Seorang diplomat misi Sudan untuk Perserikatan Bangsa-Bangsa di New York tidak segera menanggapi permintaan komentar tentang langkah untuk menghentikan IPC.
IPC adalah badan independen yang didanai oleh negara-negara Barat dan diawasi oleh 19 organisasi kemanusiaan besar dan lembaga antarpemerintah. Sebagai poros dalam sistem pemantauan dan penanggulangan kelaparan yang luas di dunia, IPC dirancang untuk membunyikan alarm tentang krisis pangan yang sedang berkembang sehingga organisasi dapat menanggapi dan mencegah kelaparan dan kelaparan massal.
Analis IPC biasanya bermitra dengan pemerintah nasional untuk menganalisis data terkait kerawanan pangan dan melaporkan kondisi di dalam batas wilayah suatu negara. Pemerintah telah mengepalai kelompok analisis IPC di Sudan.
Namun, sistem tersebut semakin sulit berfungsi sejak perang saudara meletus pada April 2023. Pertempuran antara pemerintah yang didukung militer dan musuhnya, paramiliter Rapid Support Forces (RSF), telah mengganggu pengumpulan data di wilayah yang dikuasai kedua belah pihak.
Investigasi Reuters baru-baru ini menemukan bahwa pemerintah Sudan menghalangi pekerjaan IPC awal tahun ini, menunda penentuan bencana kelaparan selama berbulan-bulan di kamp Zamzam yang luas untuk para pengungsi internal, tempat sebagian orang terpaksa memakan daun pohon untuk bertahan hidup.
Surat hari Senin ditujukan kepada IPC dan Komite Peninjauan Bencana Kelaparan, yang memeriksa dan memverifikasi temuan bencana kelaparan, serta kepada para diplomat.

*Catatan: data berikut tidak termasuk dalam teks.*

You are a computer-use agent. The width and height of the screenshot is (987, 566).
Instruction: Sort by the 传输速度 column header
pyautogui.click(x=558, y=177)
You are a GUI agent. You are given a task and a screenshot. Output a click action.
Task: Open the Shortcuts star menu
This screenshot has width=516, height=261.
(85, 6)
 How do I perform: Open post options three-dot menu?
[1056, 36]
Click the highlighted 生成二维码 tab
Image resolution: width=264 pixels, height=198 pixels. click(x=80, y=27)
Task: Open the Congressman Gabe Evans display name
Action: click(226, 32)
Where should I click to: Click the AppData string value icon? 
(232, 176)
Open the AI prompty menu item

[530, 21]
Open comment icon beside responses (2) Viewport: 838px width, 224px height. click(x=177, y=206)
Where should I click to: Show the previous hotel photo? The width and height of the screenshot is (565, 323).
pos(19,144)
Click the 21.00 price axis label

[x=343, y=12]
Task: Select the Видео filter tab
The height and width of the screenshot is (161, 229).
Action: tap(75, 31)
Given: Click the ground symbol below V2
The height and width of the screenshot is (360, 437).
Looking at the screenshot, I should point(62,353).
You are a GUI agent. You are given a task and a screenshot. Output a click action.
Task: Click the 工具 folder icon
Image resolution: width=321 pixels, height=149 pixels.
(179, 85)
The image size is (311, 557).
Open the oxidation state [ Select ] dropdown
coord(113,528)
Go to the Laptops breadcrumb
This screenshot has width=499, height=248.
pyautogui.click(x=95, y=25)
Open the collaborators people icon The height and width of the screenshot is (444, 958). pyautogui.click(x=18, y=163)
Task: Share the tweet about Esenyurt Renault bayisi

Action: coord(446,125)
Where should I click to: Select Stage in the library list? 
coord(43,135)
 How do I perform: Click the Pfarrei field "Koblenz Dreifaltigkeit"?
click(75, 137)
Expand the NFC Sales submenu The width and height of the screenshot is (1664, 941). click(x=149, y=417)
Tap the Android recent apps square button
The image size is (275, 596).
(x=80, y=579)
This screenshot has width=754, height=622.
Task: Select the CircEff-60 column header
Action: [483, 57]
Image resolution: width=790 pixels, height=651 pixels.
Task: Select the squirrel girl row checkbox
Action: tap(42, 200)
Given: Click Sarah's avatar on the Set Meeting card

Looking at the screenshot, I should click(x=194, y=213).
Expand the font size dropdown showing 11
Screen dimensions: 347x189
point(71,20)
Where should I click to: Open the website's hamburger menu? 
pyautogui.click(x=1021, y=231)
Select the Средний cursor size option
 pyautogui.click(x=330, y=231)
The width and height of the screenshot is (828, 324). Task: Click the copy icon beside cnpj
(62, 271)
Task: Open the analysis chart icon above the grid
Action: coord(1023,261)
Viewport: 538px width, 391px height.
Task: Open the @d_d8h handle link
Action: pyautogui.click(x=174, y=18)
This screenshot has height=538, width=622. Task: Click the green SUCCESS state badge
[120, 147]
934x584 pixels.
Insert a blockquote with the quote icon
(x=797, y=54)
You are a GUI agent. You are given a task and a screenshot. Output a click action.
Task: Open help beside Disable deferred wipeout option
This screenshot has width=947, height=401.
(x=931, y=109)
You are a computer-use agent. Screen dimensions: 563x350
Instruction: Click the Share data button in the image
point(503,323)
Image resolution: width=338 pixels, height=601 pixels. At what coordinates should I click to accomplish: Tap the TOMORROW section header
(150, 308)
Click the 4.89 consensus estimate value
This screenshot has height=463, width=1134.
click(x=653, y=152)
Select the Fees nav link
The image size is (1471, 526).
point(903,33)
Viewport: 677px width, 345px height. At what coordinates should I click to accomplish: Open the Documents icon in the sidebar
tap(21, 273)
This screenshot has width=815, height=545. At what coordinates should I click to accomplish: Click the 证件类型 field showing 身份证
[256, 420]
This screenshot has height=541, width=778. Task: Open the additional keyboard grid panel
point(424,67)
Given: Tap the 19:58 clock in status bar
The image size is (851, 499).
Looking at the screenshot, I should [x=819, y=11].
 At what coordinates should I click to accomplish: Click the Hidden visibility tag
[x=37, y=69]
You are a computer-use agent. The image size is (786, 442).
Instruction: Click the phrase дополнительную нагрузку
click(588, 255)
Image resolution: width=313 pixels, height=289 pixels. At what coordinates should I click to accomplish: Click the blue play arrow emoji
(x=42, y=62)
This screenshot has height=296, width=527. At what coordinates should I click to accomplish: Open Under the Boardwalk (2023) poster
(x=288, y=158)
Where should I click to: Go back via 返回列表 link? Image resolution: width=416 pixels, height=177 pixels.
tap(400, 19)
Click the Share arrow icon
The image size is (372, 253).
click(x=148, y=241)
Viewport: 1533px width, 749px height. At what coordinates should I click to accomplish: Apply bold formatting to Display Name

Disebutkan bahwa laporan IPC yang akan datang tidak memiliki data malnutrisi terkini dan penilaian produktivitas tanaman selama musim hujan musim panas baru-baru ini. Musim tanam berhasil, kata surat itu. Laporan itu juga mencatat "kekhawatiran serius" tentang kemampuan IPC untuk mengumpulkan data dari wilayah yang dikuasai RSF.
Perjuangan IPC melampaui Sudan. Dalam serangkaian laporan tahun ini, Reuters melaporkan bahwa pihak berwenang di Myanmar dan Yaman juga telah mencoba menggagalkan proses pemantauan kelaparan global dengan memblokir atau memalsukan aliran data ke IPC atau menekan temuannya.
Di Myanmar, IPC baru-baru ini menghapus penilaiannya tentang kelaparan di sana dari situs webnya, karena khawatir akan keselamatan para peneliti.
Reuters baru-baru ini melaporkan bahwa perwakilan junta militer yang berkuasa di negara itu telah memperingatkan para pekerja bantuan agar tidak merilis data dan analisis yang menunjukkan bahwa jutaan orang di Myanmar mengalami kelaparan serius.
Di Ethiopia, pemerintah tidak menyukai temuan IPC pada tahun 2021 yang menyebutkan bahwa 350.000 orang mengalami kerawanan pangan akut yang parah – sehingga pemerintah berhenti bekerja sama dengan IPC.
Alex de Waal, direktur eksekutif World Peace Foundation di Tufts Uni Fletcher School dari Universitas Harvard, menyebut langkah Sudan untuk menghentikan kerja sama dengan IPC sebagai "menyedihkan sekaligus tragis."
"Ini adalah bagian dari sejarah panjang pemerintah Sudan yang menyangkal adanya kelaparan selama lebih dari 40 tahun," kata de Waal, seorang spesialis terkemuka tentang kelaparan.
"Setiap kali terjadi kelaparan di Sudan, mereka menganggapnya sebagai penghinaan terhadap kedaulatan mereka, dan mereka lebih peduli dengan harga diri dan kendali mereka daripada kehidupan warga negara mereka."